I was able to reproduce this issue, find the root cause of this, and patch around it.

Root cause: During upload, dataverse converts various tabular data (R, csv, and more) to a specific tab-separated tab file. See also https://guides.dataverse.org/en/6.2/api/dataaccess.html#all-formats-bundled-download-for-tabular-files, and the very beginning of the guides:

By default, tabular files are downloaded in their “archival” form (tab-separated values). To download the original files (Stata, for example), add format=original as a query parameter.

In the case of your tsv files, they will probably only differ slightly, but for csv files, the download differs greatly. Either way, the hashes will not match between the uploaded and downloaded file.

So the solution is to set the format parameter. I believe for datalad-dataverse it should almost always be original, so we can change the call in dataset.py:

From e611697f466e605d8b21505a085de18380f109e6 Mon Sep 17 00:00:00 2001
From: =?UTF-8?q?Sebastian=20H=C3=B6ffner?= <info@sebastian-hoeffner.de>
Date: Tue, 16 Jul 2024 03:46:22 +0200
Subject: [PATCH] Always use the original file format when downloading files.

Otherwise, the files will not have the correct hashes, as dataverse replaces, e.g., csv or R table files with its own tabular data format.
---
 datalad_dataverse/dataset.py | 2 +-
 1 file changed, 1 insertion(+), 1 deletion(-)

diff --git a/datalad_dataverse/dataset.py b/datalad_dataverse/dataset.py
index 7fb8f52..94d7d74 100644
--- a/datalad_dataverse/dataset.py
+++ b/datalad_dataverse/dataset.py
@@ -171,7 +171,7 @@ class OnlineDataverseDataset:
         # https://github.com/gdcc/pyDataverse/issues/49
         # the code below is nevertheless readied for such a
         # scenario
-        response = self.data_access_api.get_datafile(fid)
+        response = self.data_access_api.get_datafile(fid, data_format="original")
         # http error handling
         response.raise_for_status()
         with path.open("wb") as f:
-- 
2.45.2

I can create a proper PR and the reproduction steps tomorrow, if you want. Until then, @behinger, maybe you want to fix your local copy with that patch and see if it solves your problem?

While I was working on this issue, I noticed a few other minor issues: the demo.dataverse.org instance did not work with is_pid for me, I had to manually set it to False; and httpx does not support iter_content(...) but instead iter_bytes(...), plus the requests property ok on a response object is missing.
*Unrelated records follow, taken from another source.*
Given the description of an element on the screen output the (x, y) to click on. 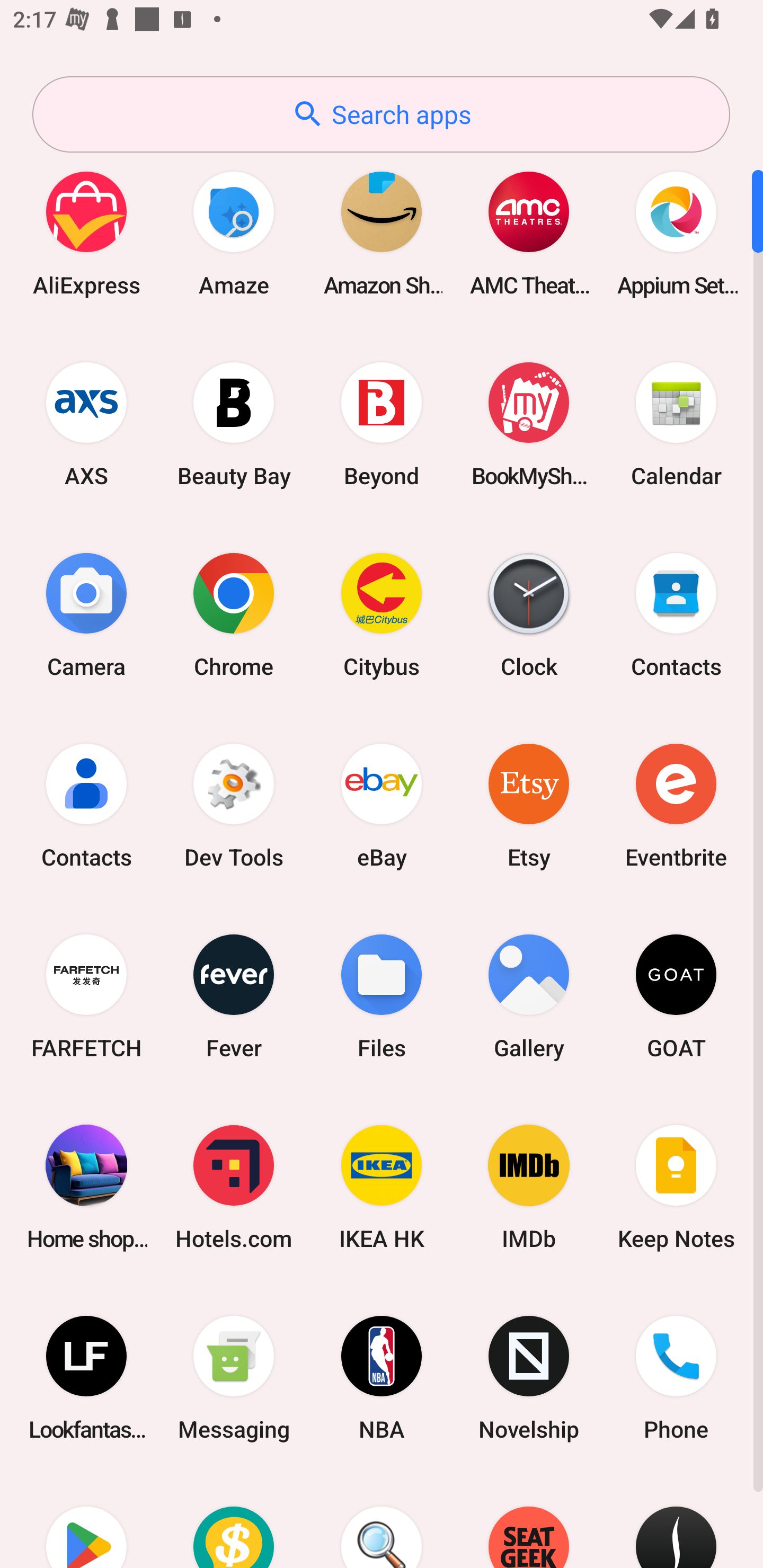
  Search apps (381, 114)
AliExpress (86, 233)
Amaze (233, 233)
Amazon Shopping (381, 233)
AMC Theatres (528, 233)
Appium Settings (676, 233)
AXS (86, 424)
Beauty Bay (233, 424)
Beyond (381, 424)
BookMyShow (528, 424)
Calendar (676, 424)
Camera (86, 614)
Chrome (233, 614)
Citybus (381, 614)
Clock (528, 614)
Contacts (676, 614)
Contacts (86, 805)
Dev Tools (233, 805)
eBay (381, 805)
Etsy (528, 805)
Eventbrite (676, 805)
FARFETCH (86, 996)
Fever (233, 996)
Files (381, 996)
Gallery (528, 996)
GOAT (676, 996)
Home shopping (86, 1186)
Hotels.com (233, 1186)
IKEA HK (381, 1186)
IMDb (528, 1186)
Keep Notes (676, 1186)
Lookfantastic (86, 1377)
Messaging (233, 1377)
NBA (381, 1377)
Novelship (528, 1377)
Phone (676, 1377)
Play Store (86, 1520)
Price (233, 1520)
Search (381, 1520)
SeatGeek (528, 1520)
Sephora (676, 1520)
I haven't looked at the history, but I guess this is because I used the main branch and not some release. Should I create follow-up issues?

adswa commented 4 days ago

sorry all for the lack of responses and time, and many many thanks for the analysis and patch! We've been struggling how to handle dataverse API changes in recent versions while maintaining compatibility with previous APIs (e.g., our own institution's dataverse is still on v4.x, and the format parameter seems to have been introduced in v5.x.). I'm adding this issue to our weekly meeting for a renewed discussion how to approach this best. Thanks both for creating momentum here. A PR and issues would be most welcome, though, the current state is clearly not ideal.

shoeffner commented 3 days ago

I created a couple of PRs now to fix some of the issues, however, some of that might not be compatible with dataverse 4.x anymore, maybe not even with 5.x. I am happy to change the PRs to try to be compatible with all versions, 4, 5, and 6. Unfortunately, the demo instance uses dataverse 6 and the docker containers seem to only offer a version 6 as well, so it would require quite some setup to test it against older instances. It's unfortunate that even though dataverse offers a versioned API, they do not seem to have made much use of it, not even for the documented breaking changes.

I am looking forward for the outcome of your weekly!